Алексей Николаевич уверял, что я похож на мексиканского каторжника. Я зашел в кафе на Арбате, начал что-то строчить; подошла девушка, сердито забрала пустой стакан и сказала: «Здесь вам не университет…» Я отвык от русского быта и часто выглядел смешным. Мне казалось, что именно поэтому я не могу разобраться в значении происходящих событий. Но и Алексей Николаевич был растерян не меньше меня. Недавно я перечитал дневники Блока, письма Короленко, статьи Горького; все тогда и принимали, и отвергали, и соглашались, и протестовали. Очевидно, «мексиканский каторжник» оказался при проверке заурядным русским интеллигентом… Я говорю это не для того, чтобы каяться или оправдываться; мне хочется объяснить мое состояние в 1917-1918 годы. Конечно, теперь я вижу все куда яснее, но гордиться здесь нечем - задним умом крепок каждый.

2

Говорят, что из-за деревьев не видно леса; это так же верно, как то, что из-за леса не видно деревьев. Читая о Франции 1793 года, мы видим Конвент, неподкупного Робеспьера, гильотину на площади Революции, клубы, где витийствовали санкюлоты, памфлеты, заговоры, битвы. А в том самом году Филипп Лебон сидел в маленькой лаборатории и думал о газе; Тальма репетировал ложноклассическую трагедию; модницы примеряли новые шляпы с лентами; домашние хозяйки рыскали по городу, разыскивая исчезающие продукты.

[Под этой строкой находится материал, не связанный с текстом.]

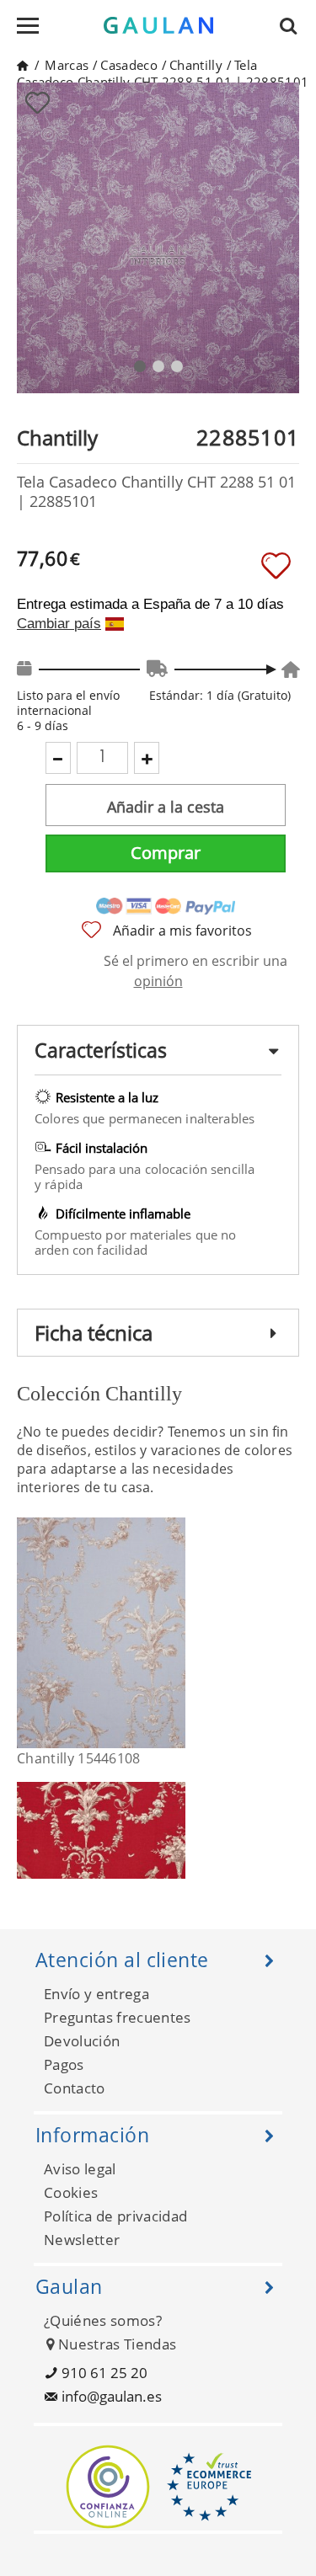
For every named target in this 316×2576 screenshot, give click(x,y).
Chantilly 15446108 (79, 1758)
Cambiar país (59, 624)
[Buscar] (293, 25)
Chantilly (195, 64)
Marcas (66, 64)
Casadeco (128, 64)
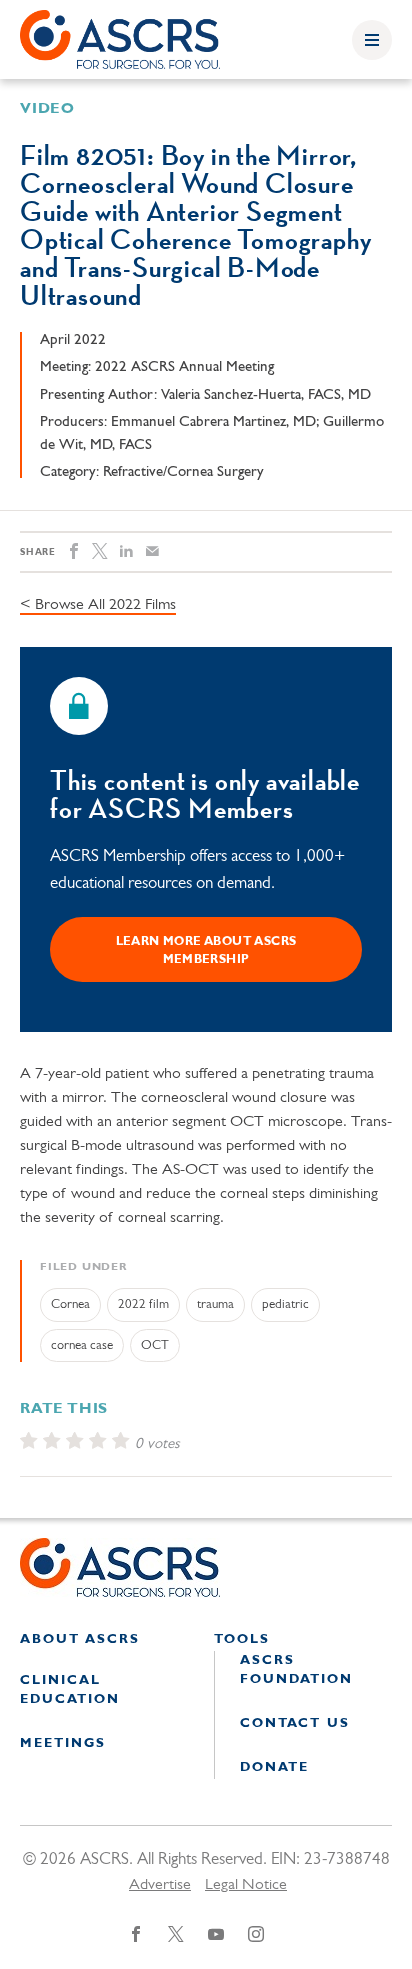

А. Н. Толстой так описал разговоры лета 1917 года: «Пропадем или не пропадем? Быть России или не быть? Будут резать интеллигентов или останемся живы?»; другой говорил: «Оставьте, батенька, зачем нас резать, чепуха, не верю, а вот продовольственные магазины громить будут»; третий сообщал из достоверного источника, что «к первому числу город начнет вымирать от голода».

Случайно у московских знакомых сохранилась моя записная книжка 1917 - 1918 годов. Записи настолько лаконичны, что порой я не могу их расшифровать, но некоторые строки помогли мне многое восстановить в памяти. Записал я и про первую встречу с В. Я. Брюсовым. Это было в то самое лето, о котором писал Толстой. Я провел у Валерия Яковлевича несколько часов. Он прочитал мне недавно написанное им стихотворение об Ариадне, и мы поспорили. Если сформулировать эту часть беседы, то она будет выглядеть достаточно неожиданно для августа 1917 года:

1. Правда ли, что Тезей испытывал угрызения совести, оставив Ариадну на безлюдном острове?



2. Как правильнее писать - «Тезей» или «Фессей»? (Валерий Яковлевич настаивал на последней транскрипции.)

3. Нужно ли современному поэту писать о Тезее? (Я говорил, что не нужно.)

Можно подумать, что Брюсов был эстетом, формалистом, вечным декадентом, решившим противопоставить свой мир действительности. Это неверно; вскоре после Октябрьской революции, когда и его сверстники, и поэты более молодого поколения (в том числе я) недоумевали, метались, многое оплакивали, многим возмущались, Брюсов уже работал в первых советских учреждениях. Если он говорил со мной о Тезее, то потому, что верил в живучесть поэзии и уважал свою собственную работу. Всю жизнь он жил книгами - чужими и своими. В молодости он как-то признался, что у него «глупая чувствительность к романам, когда ее вовсе нет к событиям жизни».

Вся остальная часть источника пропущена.